Robotics

A Nonvolatile Switchable-polarity EPM Valve

A new magnetic valve architecture eliminates continuous power needs for fluidic control systems.

Deep Dive

A research team from the University of Edinburgh, led by Adam A. Stokes with Bingchao Wang and Jonah Mack, has published a breakthrough paper on arXiv introducing the Switchable-polarity ElectroPermanent Magnet (S-EPM) valve. This fundamentally new architecture addresses a core limitation in fluidic systems: the requirement for continuous power input to maintain valve states. Traditional pneumatic and fluidic control systems rely on valves that need constant actuation, creating substantial thermal overhead and architectural constraints. The S-EPM solves this by using a composite magnet assembly that can be switched between two stable magnetic configurations with just a brief electrical pulse, then maintains that state indefinitely without power.

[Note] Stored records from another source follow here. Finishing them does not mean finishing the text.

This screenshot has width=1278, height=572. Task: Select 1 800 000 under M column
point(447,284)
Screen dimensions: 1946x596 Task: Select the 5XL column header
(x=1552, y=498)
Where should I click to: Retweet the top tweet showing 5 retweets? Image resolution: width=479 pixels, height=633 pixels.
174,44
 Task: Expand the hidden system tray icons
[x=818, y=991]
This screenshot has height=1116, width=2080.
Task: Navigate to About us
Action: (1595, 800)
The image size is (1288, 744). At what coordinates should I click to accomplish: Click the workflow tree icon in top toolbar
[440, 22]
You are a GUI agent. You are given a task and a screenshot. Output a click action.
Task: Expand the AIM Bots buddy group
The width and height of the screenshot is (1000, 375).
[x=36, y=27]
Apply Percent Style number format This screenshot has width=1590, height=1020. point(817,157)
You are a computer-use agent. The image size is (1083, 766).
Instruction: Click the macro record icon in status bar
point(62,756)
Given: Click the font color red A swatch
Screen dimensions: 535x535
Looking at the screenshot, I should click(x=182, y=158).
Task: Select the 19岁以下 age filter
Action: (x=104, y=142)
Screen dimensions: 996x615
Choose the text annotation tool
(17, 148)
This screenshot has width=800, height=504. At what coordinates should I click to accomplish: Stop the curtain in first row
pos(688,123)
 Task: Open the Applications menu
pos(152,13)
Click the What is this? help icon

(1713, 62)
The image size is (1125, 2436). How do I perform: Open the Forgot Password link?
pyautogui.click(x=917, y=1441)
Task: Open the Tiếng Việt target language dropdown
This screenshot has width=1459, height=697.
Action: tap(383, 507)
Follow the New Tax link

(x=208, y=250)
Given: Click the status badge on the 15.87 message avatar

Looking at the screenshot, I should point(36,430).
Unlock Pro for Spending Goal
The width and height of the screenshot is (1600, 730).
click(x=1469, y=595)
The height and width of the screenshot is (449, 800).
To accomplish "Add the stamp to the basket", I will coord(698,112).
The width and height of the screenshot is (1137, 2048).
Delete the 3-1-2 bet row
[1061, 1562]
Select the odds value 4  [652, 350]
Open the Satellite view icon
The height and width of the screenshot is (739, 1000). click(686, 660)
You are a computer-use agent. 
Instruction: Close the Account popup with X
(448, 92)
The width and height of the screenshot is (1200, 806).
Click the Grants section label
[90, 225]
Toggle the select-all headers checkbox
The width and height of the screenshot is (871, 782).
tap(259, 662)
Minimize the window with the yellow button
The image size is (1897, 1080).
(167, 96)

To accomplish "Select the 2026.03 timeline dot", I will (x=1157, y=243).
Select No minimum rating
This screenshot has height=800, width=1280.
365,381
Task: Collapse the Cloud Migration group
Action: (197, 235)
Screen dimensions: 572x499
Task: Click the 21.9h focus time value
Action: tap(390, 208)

The technical innovation lies in reconfiguring internal flux pathways within the magnet assembly, allowing deterministic polarity reversal through transient excitation. When integrated into a compact pinch-valve design, this enables robust control of both pneumatic and liquid media. The researchers demonstrated practical applications including a nonvolatile six-port routing array that provides address-based routing and programmable compositional control. Unlike standard mechanically coupled rotary valves, these systems can achieve individual port isolation and create logic-embedded fluidic networks like decoders and hierarchical distribution modules.

This work establishes what the researchers call "state-encoded magnetic control" for fluidic systems. By embedding functionality in persistent magnetic states rather than continuous power or static plumbing, the S-EPM valve enables digital fluidics that can maintain complex routing configurations without energy consumption. The architecture offers scalability advantages for laboratory automation platforms and could transform how researchers design experiments involving fluid handling, chemical synthesis, and biological assays where power constraints and thermal management are critical concerns.

Key Points
  • The S-EPM valve maintains two stable magnetic states without continuous power, using only transient electrical pulses for switching
  • Enables creation of logic-embedded fluidic networks including a nonvolatile six-port routing array with individual port isolation
  • Addresses fundamental scalability constraints in pneumatic systems by eliminating thermal overhead from continuous actuation

Why It Matters

Enables energy-efficient laboratory automation and could transform fluidic computing architectures for chemical and biological research.